# [Exercise requirements]
Nothing but the pictures is dropped; write out all the remaining data below exactly.

# [Data records]

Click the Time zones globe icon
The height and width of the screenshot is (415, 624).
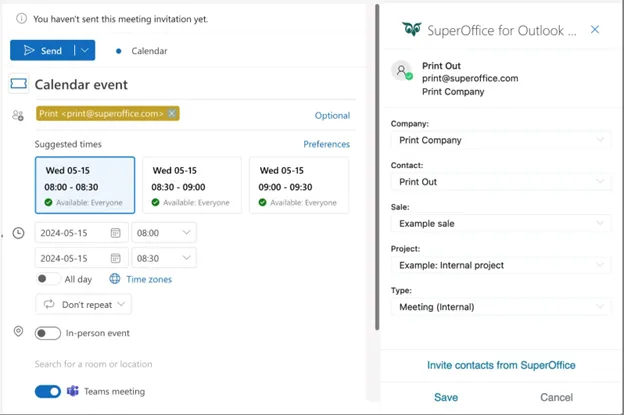click(115, 280)
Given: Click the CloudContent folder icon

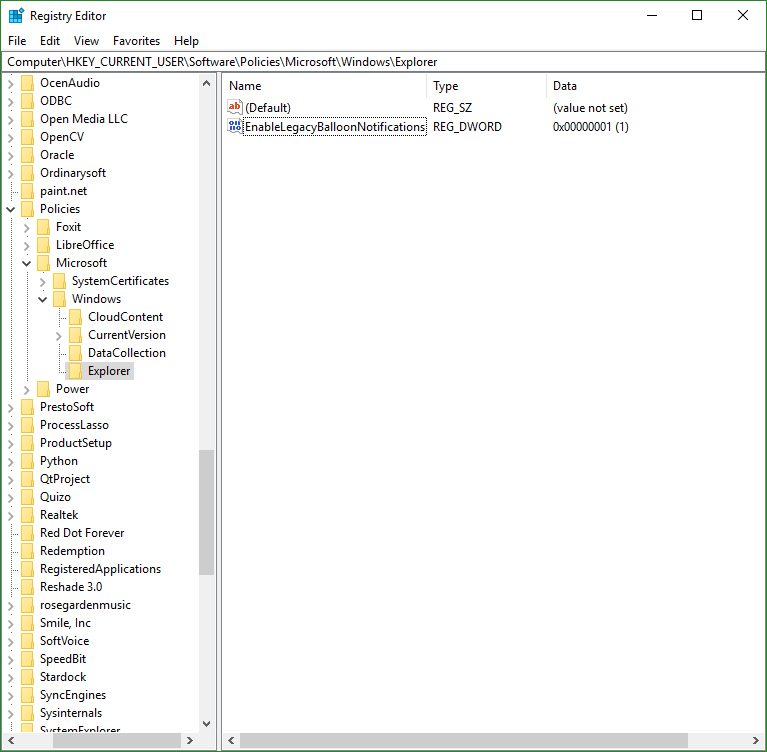Looking at the screenshot, I should coord(76,317).
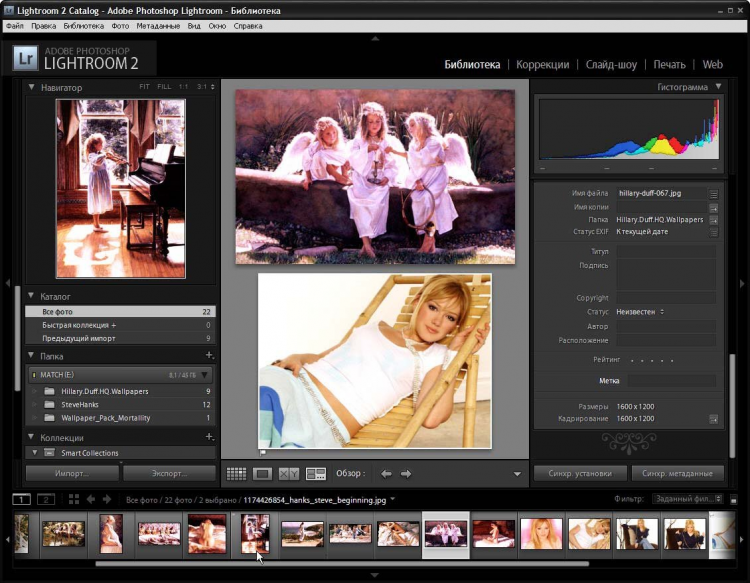The width and height of the screenshot is (750, 583).
Task: Select the Compare view (XY) icon
Action: [289, 473]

# [Answer section]
Click the Time zones globe icon
The height and width of the screenshot is (415, 624).
click(115, 280)
Given: Click the CloudContent folder icon

Looking at the screenshot, I should coord(76,317).
The width and height of the screenshot is (750, 583).
Task: Select the Compare view (XY) icon
Action: [289, 473]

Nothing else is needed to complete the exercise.